◆ **About this exercise**
Reproduce everything in the hospice care overview below, from "When a resident" down to "to brief stays.", word for word.

◆ **Selected extract**
What Hospice Care Covers
Hospice is care for people with a terminal illness when the focus shifts from cure-directed treatment to comfort, symptom management, and support. Under Medicare, hospice coverage generally requires certification that the person has a life expectancy of six months or less if the illness follows its usual course. Coverage can continue beyond six months when eligibility is recertified.
Hospice care may include nursing visits, physician services, medications related to the terminal diagnosis, medical equipment, supplies, social work, spiritual care, grief support, and aide services. The hospice team creates a plan of care based on symptoms, goals, and family support.
Care Settings
Hospice can be provided at home, in assisted living, in a nursing home, or in an inpatient hospice setting when symptoms cannot be managed elsewhere. The place of care affects which costs are covered. Medicare hospice coverage pays for hospice services, but it generally does not pay room and board in assisted living or nursing home settings.
When a resident is already in a nursing home, hospice may work alongside the facility. The nursing home continues to provide room, board, and routine daily care, while hospice provides services related to the terminal diagnosis and comfort plan.
Levels of Hospice Care
- Routine home care: The most common level, provided wherever the person lives.
- Continuous home care: Short-term crisis care during periods of acute symptom management.
- General inpatient care: Short-term inpatient care for symptoms that cannot be managed at home.
- Respite care: Short-term relief for caregivers, usually limited to brief stays.
Questions to Ask
Families can ask how quickly nurses respond after hours, which medications and equipment are covered, how pain and symptoms are managed, what aide services are available, and how the hospice coordinates with assisted living or nursing home staff. It is also important to ask what costs may remain outside the hospice benefit.
When Hospice Is Considered
Hospice does not mean that all care stops. It means the care goal changes. A hospice evaluation can help clarify eligibility, available services, and whether care can be delivered safely at home or in the current facility. Families should discuss medical specifics with the treating clinician and the hospice provider.

◆ **Data supplied**
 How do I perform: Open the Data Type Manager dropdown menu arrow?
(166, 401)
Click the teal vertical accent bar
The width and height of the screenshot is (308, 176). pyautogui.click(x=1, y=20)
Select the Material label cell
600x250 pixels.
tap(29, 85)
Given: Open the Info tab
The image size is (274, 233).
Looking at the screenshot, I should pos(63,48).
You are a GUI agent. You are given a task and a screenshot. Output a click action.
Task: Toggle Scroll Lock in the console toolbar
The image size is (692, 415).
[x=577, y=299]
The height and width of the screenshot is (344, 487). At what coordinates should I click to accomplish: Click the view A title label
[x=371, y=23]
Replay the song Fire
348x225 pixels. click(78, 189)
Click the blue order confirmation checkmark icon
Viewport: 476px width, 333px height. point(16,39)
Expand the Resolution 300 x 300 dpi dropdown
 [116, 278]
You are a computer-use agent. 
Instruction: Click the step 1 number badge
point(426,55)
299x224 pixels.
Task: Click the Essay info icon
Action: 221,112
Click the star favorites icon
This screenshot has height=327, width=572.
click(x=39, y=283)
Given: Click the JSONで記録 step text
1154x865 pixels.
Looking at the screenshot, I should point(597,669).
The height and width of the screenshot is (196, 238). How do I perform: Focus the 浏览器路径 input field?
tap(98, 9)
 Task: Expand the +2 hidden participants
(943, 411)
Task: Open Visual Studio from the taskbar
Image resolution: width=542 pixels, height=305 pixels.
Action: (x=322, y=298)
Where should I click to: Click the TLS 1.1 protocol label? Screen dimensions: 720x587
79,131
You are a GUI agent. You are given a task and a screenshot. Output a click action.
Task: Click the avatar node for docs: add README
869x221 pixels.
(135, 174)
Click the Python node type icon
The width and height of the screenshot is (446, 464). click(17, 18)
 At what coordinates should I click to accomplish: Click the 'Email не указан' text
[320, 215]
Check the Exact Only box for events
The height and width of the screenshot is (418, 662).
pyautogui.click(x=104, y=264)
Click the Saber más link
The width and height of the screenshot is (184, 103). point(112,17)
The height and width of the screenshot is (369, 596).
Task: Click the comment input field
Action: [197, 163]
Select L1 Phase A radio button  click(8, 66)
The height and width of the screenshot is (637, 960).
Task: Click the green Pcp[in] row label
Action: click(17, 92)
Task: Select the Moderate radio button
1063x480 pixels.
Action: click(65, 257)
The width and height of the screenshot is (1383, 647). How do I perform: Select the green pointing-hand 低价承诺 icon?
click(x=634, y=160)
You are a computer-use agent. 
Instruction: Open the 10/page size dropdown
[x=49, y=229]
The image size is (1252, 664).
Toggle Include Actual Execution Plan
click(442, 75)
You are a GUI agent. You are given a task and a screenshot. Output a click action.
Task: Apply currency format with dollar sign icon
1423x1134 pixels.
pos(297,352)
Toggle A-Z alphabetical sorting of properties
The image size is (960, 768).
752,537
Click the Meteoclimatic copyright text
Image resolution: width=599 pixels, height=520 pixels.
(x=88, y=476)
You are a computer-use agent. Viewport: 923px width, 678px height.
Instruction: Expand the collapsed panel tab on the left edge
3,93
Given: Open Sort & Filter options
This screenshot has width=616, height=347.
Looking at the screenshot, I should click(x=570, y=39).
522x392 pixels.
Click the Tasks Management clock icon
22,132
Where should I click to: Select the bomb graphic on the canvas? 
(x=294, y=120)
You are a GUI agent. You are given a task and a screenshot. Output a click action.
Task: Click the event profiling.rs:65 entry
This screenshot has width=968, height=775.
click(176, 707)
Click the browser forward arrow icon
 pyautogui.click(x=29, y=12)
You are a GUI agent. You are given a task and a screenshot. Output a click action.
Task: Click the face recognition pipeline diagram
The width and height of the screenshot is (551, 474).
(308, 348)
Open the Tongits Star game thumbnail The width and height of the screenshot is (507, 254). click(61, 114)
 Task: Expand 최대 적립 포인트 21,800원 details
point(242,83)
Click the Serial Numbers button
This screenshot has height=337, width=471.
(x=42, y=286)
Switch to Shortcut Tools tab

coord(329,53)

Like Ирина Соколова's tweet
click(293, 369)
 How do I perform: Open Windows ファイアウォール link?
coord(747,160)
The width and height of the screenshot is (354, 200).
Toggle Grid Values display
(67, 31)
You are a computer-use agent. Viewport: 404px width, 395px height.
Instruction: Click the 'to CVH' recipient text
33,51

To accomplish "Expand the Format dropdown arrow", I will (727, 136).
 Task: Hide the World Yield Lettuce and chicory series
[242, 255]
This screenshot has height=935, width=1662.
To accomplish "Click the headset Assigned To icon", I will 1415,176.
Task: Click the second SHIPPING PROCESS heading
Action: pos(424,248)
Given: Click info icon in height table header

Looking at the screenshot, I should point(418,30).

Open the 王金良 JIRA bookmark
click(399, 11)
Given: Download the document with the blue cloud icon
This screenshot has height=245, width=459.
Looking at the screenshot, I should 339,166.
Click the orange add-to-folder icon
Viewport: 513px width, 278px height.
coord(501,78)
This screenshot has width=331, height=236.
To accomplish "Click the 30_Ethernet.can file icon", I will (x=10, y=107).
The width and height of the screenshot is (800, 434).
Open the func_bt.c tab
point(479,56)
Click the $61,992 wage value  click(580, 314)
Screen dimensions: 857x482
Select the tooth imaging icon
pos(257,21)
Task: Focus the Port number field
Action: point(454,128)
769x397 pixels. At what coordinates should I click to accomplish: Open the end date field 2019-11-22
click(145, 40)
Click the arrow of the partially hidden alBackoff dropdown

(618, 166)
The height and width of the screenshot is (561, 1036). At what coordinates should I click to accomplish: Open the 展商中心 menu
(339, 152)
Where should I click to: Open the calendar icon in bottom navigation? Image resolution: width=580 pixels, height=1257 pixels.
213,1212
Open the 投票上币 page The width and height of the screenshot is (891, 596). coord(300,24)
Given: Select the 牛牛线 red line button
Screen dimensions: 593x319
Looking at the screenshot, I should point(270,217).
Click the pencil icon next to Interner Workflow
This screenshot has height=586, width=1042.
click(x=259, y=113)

◆ **Task response**
When a resident is already in a nursing home, hospice may work alongside the facility. The nursing home continues to provide room, board, and routine daily care, while hospice provides services related to the terminal diagnosis and comfort plan.
Levels of Hospice Care
- Routine home care: The most common level, provided wherever the person lives.
- Continuous home care: Short-term crisis care during periods of acute symptom management.
- General inpatient care: Short-term inpatient care for symptoms that cannot be managed at home.
- Respite care: Short-term relief for caregivers, usually limited to brief stays.